Through many such experiences, I have discovered a great truth: debt leaves more scars on people than on pocketbooks. It is not at our material possessions that debt strikes its most painful blow, but at our spiritual treasures. Far worse than any loss of money or property is the damage done to a marriage because of debt. I have worked with hundreds of couples who have become victimized by debt. In all these case histories there is a sad and strikingly clear pattern: financial troubles produce marital problems.
Couples who face financial trials are typically immersed in the perplexities and uncertainties of not knowing how to solve their problems. Then comes a panicky sense of helplessness, a sense of being alone in a world where everyone is somehow against them. Eventually, the strain often turns them against each other.
It is tragic that couples caught in heavy debt so often draw apart at the very time when they need each other’s support the most. But this need not and should not be. It is when couples choose to love and forgive and squarely face their problems together, rather than argue and despair, that one recognizes the great strength of two people working in harmony with a bond of love.
On one occasion I had the sweet experience of seeing a wife quietly place her hand on her husband’s, look into his eyes, and earnestly confirm that she had forgiven him of gross financial errors—errors that had caused them five years of stress and strain, near poverty, and much grief before the problems were surmounted. There were no recriminations, no accusations, and no “false forgiving” of her husband’s past mistakes. She had shared in those mistakes, at least in some degree. From that day forward they would work together as a team. Together they solved and overcame a huge problem in their lives.

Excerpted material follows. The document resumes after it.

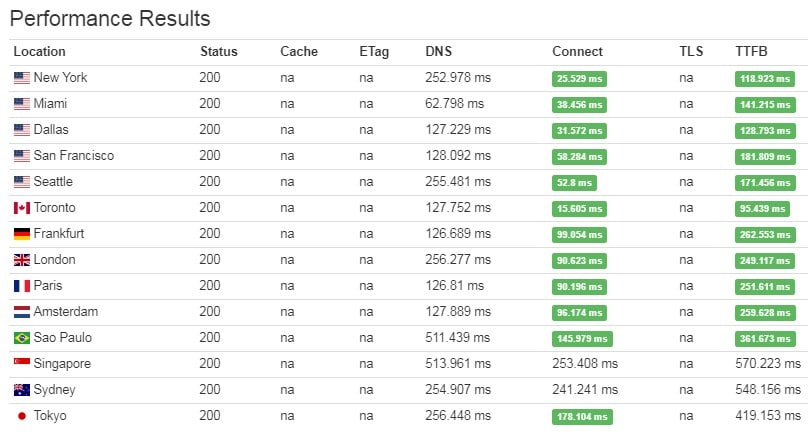Click the Canada flag beside Toronto
This screenshot has width=808, height=435.
[22, 208]
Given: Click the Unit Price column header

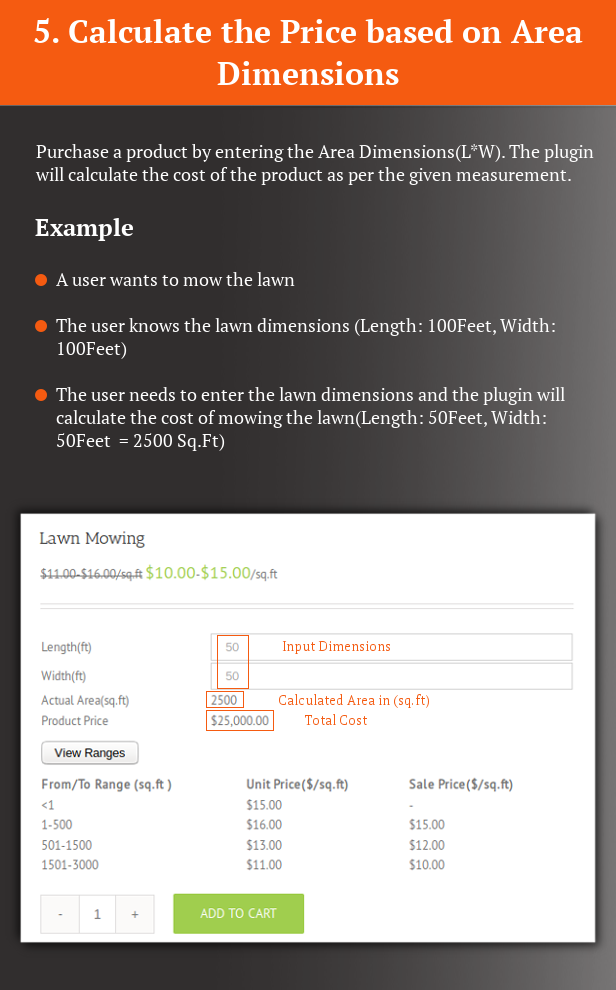Looking at the screenshot, I should point(297,784).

This happy ending was not the result of chance. The reason they were able to overcome their financial and marital difficulties was that somewhere in the midst of things, they came to a turning point. I call this the “moment of truth.” It is when a husband and wife are both willing to take responsibility for their mistakes. It is when they are willing to resolve problems rather than to fix blame. It is when a husband and wife quit working against each other and start working together again.
It is at this time that a testimony that comes from dedicated living of the gospel becomes a strong support. A gospel-oriented marriage helps a couple adopt the healthy attitude that says, “I have done wrong and I have made mistakes, but I forgive myself, and from this day forward I will take whatever steps are necessary to solve this problem. I place no blame; I point no finger at my spouse or at my creditors. I have love in my heart for my fellowmen and a great appreciation and gratitude for my Father in Heaven, who gives me the strength and the opportunity to go forward.”
In the gospel we find the admonition to love. An ability to love one’s partner and to forgive, forget, and overlook what appear to be weaknesses can be the saving balm to prevent or heal marital anxieties. It is through the miracle of love and working together that a marriage can weather any financial storm.
By following our Church leaders’ advice, by using great caution whenever contemplating going into debt, and by preparing against unexpected changes in circumstances, a husband and wife can secure themselves against the woes of indebtedness. But if debt is already present, if it threatens to damage the eternal bond of marriage, there is a solution. It involves accepting responsibility and forgiving the weaknesses in others. But mostly, it involves love.
Husbands and wives who strive to keep the first and second great commandments to love the Lord their God with all their might, mind, and strength, and their neighbor as themselves (see Matt. 22:36–40) are the ones who are prepared against the dangers of debt and can feel truly secure about the treasure that no creditor can repossess: the treasure of everlasting marriage.